I’ve read a lot of code. Hand-written code, generated code, compiled, disassembled and decompiled code. I read bad code, decent code, and even some good code. LLM code is differnt. It’s… Fake.
Sure, it is code. It gives the right instructions to the computer, it achieves the goal it was “written” for. But it feels different. Uncanny.
The first thing you notice when you start reading it is that it looks good. And I mean, really good. It is well formatted; it is documented; there are comments around the parts that look scary. There are even tests! Long, detailed, extensive tests! Hell, it even does error handling! On a first draft! If it was written by a human, I’d assume this code has been through a lot. That it’s been experimented with, written, re-written, debugged, fixed, and eventually documented and tested. So when I come to review the LLM code, my guard is down and it looks really good. That is, until I look a bit deeper.

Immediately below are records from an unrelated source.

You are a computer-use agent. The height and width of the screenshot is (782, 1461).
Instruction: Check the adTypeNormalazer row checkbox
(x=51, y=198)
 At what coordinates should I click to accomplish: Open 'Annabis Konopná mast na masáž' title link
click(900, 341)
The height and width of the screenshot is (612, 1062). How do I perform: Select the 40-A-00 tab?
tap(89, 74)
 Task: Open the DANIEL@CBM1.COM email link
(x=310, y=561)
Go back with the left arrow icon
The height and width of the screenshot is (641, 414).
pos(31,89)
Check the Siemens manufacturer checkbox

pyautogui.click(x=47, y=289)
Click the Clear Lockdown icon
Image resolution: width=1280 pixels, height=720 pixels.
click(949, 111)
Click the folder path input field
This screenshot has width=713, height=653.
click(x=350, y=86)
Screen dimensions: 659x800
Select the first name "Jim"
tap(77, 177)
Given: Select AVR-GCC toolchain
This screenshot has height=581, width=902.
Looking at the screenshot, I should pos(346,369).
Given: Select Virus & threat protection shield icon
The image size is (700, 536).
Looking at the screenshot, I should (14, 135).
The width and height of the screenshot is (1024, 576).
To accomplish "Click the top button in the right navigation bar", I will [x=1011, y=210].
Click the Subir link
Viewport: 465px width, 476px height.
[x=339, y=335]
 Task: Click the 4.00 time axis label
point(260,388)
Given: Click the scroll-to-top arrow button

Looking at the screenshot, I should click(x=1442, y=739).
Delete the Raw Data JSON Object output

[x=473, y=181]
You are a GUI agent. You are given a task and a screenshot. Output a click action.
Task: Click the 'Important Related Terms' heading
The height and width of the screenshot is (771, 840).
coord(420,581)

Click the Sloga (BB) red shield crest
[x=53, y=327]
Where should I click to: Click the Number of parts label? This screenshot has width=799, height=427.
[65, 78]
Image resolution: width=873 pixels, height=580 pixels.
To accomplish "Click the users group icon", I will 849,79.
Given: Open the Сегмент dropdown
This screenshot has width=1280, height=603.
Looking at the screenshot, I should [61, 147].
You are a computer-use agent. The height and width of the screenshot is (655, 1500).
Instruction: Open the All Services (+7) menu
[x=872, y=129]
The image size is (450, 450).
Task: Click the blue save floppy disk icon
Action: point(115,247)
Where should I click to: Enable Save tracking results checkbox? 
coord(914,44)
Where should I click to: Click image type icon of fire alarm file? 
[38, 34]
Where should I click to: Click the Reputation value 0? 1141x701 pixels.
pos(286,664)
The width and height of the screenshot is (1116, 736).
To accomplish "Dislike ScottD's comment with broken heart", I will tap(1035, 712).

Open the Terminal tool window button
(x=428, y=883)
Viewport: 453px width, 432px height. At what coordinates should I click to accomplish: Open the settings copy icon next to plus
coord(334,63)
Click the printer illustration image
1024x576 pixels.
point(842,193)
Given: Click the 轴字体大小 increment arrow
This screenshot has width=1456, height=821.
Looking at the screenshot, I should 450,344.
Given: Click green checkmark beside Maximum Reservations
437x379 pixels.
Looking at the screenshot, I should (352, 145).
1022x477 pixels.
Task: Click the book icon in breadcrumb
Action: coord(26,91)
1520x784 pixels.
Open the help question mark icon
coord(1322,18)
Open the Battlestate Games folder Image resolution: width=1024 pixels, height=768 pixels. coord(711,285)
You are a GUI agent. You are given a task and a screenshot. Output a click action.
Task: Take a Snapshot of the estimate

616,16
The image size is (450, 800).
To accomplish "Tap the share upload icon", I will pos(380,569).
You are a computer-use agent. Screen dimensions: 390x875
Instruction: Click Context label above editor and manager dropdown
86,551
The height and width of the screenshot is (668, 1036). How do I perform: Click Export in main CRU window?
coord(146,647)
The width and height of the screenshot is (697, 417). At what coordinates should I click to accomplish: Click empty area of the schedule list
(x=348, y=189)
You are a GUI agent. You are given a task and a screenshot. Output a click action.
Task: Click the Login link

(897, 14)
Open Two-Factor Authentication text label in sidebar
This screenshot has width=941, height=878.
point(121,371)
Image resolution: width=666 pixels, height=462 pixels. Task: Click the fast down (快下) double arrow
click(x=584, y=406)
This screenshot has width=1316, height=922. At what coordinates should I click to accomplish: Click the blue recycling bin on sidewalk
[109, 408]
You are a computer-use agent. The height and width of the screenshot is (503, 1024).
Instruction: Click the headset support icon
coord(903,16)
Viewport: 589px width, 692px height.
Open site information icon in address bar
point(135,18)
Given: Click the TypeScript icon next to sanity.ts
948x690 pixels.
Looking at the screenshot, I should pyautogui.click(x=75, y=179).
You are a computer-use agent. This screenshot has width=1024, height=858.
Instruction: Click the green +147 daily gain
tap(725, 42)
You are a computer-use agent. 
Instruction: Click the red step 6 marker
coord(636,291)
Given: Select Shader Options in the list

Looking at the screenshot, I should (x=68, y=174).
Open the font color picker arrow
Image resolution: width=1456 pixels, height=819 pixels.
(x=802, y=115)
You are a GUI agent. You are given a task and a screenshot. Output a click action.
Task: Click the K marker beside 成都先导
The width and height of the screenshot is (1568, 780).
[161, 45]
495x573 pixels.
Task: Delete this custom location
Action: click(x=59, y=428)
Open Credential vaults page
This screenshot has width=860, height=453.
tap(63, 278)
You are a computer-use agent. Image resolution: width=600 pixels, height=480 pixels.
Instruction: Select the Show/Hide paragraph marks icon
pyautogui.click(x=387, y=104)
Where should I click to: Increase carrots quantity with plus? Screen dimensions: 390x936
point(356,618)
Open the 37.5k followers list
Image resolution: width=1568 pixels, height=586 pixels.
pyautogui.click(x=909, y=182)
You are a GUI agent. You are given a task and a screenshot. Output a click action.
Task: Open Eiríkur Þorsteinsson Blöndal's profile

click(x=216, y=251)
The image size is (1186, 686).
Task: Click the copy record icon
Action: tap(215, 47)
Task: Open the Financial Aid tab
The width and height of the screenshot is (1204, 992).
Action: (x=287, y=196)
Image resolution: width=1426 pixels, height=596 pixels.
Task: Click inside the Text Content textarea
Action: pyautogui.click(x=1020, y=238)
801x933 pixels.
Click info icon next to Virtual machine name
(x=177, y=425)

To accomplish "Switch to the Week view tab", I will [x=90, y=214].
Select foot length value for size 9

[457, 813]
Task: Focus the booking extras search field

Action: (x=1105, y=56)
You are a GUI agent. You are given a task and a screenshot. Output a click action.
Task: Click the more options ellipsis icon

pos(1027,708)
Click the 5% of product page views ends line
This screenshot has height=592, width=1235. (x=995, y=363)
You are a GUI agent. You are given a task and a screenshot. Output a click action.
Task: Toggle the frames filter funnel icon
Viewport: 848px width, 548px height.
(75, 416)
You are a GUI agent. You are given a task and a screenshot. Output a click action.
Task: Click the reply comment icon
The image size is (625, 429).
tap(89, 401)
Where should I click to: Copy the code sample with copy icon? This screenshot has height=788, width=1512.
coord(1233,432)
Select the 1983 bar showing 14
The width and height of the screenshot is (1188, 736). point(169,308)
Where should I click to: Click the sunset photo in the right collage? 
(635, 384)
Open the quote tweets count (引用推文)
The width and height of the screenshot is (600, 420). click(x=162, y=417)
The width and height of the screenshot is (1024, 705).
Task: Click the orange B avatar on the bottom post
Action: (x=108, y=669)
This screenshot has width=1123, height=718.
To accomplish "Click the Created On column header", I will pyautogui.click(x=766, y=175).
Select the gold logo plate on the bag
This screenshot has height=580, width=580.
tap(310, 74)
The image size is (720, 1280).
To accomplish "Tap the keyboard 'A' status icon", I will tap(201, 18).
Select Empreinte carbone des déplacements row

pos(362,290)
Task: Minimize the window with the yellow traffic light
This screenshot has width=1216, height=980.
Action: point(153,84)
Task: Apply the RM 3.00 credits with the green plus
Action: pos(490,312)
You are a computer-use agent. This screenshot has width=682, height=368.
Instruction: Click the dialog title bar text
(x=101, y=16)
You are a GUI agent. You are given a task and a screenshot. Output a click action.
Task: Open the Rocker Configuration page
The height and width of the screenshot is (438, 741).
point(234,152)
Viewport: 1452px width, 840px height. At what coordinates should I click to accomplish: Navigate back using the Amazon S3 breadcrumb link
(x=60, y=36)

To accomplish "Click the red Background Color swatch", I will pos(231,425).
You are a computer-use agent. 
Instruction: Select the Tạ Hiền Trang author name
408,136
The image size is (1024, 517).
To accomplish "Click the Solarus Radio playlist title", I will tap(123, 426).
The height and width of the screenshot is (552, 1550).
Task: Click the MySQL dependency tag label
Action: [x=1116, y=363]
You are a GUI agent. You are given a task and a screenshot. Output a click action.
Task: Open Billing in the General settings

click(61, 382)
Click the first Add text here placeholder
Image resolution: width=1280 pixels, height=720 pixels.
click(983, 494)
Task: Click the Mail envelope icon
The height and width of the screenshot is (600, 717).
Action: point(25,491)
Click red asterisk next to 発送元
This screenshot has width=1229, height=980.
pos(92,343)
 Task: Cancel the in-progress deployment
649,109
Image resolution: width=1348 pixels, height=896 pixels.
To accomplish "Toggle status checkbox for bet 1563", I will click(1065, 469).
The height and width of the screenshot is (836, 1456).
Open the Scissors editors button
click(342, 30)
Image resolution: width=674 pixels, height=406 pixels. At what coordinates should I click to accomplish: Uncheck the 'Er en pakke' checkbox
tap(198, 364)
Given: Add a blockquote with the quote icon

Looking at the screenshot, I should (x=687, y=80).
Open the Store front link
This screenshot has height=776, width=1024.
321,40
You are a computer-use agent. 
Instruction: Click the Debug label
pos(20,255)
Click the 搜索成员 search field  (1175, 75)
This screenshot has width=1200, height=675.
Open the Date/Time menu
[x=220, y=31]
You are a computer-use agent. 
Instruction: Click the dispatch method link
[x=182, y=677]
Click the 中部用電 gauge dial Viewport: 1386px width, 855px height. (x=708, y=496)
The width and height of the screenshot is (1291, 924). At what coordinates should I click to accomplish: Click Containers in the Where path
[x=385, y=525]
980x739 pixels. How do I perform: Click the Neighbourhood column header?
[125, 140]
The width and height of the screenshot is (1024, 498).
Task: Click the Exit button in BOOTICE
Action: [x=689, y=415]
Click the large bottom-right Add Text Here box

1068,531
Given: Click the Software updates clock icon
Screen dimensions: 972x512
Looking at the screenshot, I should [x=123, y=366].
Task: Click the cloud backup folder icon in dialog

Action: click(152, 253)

It does so much of the things that “make code look good”, without actually making it, well, good. The code doubles-down on exception-handling, using catch-all blocks all the way down the call-stack; it checks already-satisfied conditions, seemingly unable to keep track of the flow. The documentation, comments included, is well phrased and structured but seems to lack any real insights. Some functions are used in a way that, well, “works”, but is definitely not intended. The tests definitely test, well… things, but there’s no clear cut as to what within the clutter of assertions.
And it feels like you’re reading busywork. Like no programmer would ever actually write this code. Maybe a few lines of it, maybe even a function - but never the whole thing. Programmers are lazy, in the best way. And they (usually) don’t entirely forget what their code is doing halfway between a function definition and the call to it. And I don’t like it.
Even if I can’t quite put my finger on it, even if I can’t explain it, the code feels off, wrong, uncanny. And it pisses me off. It pisses me off because as I read the code, I know I am spending more time and effort on this code than the person who “wrote” it. But more than that, it pisses me off because when I see something that looks off, I can’t ask “hey, why did you do this?”. There is no-one to ask. No choices were made by anyone. No-one lived in this code. No-one toiled, no-one struggled.
And I like choices. Choices are the things that make code fun. The things that make code interesting. Choices and tradeoffs and intent. When people write code they make a lot of choices. Some are purely “functional” choices, and some are stylistic. Some choices are for the computer, and some are meant for the reader. Meant to lead them from line to line, from concept to concept. Grouping some lines together and keeping other apart. Using a specific language construct to hint at something. Making something explicit, and another thing implicit. All those choices have meaning. They all reflect intent.
When I used to do security research, I used to hunt for intent. For the meaning behind the code, for its purpose. Then I’d take that purpose, and extrapolate, and map that onto the code asking “which cases fit the purpose, but aren’t handled in the code?”
And I feel like that’s missing now. Sure, there are still bugs aplenty. But something is missing.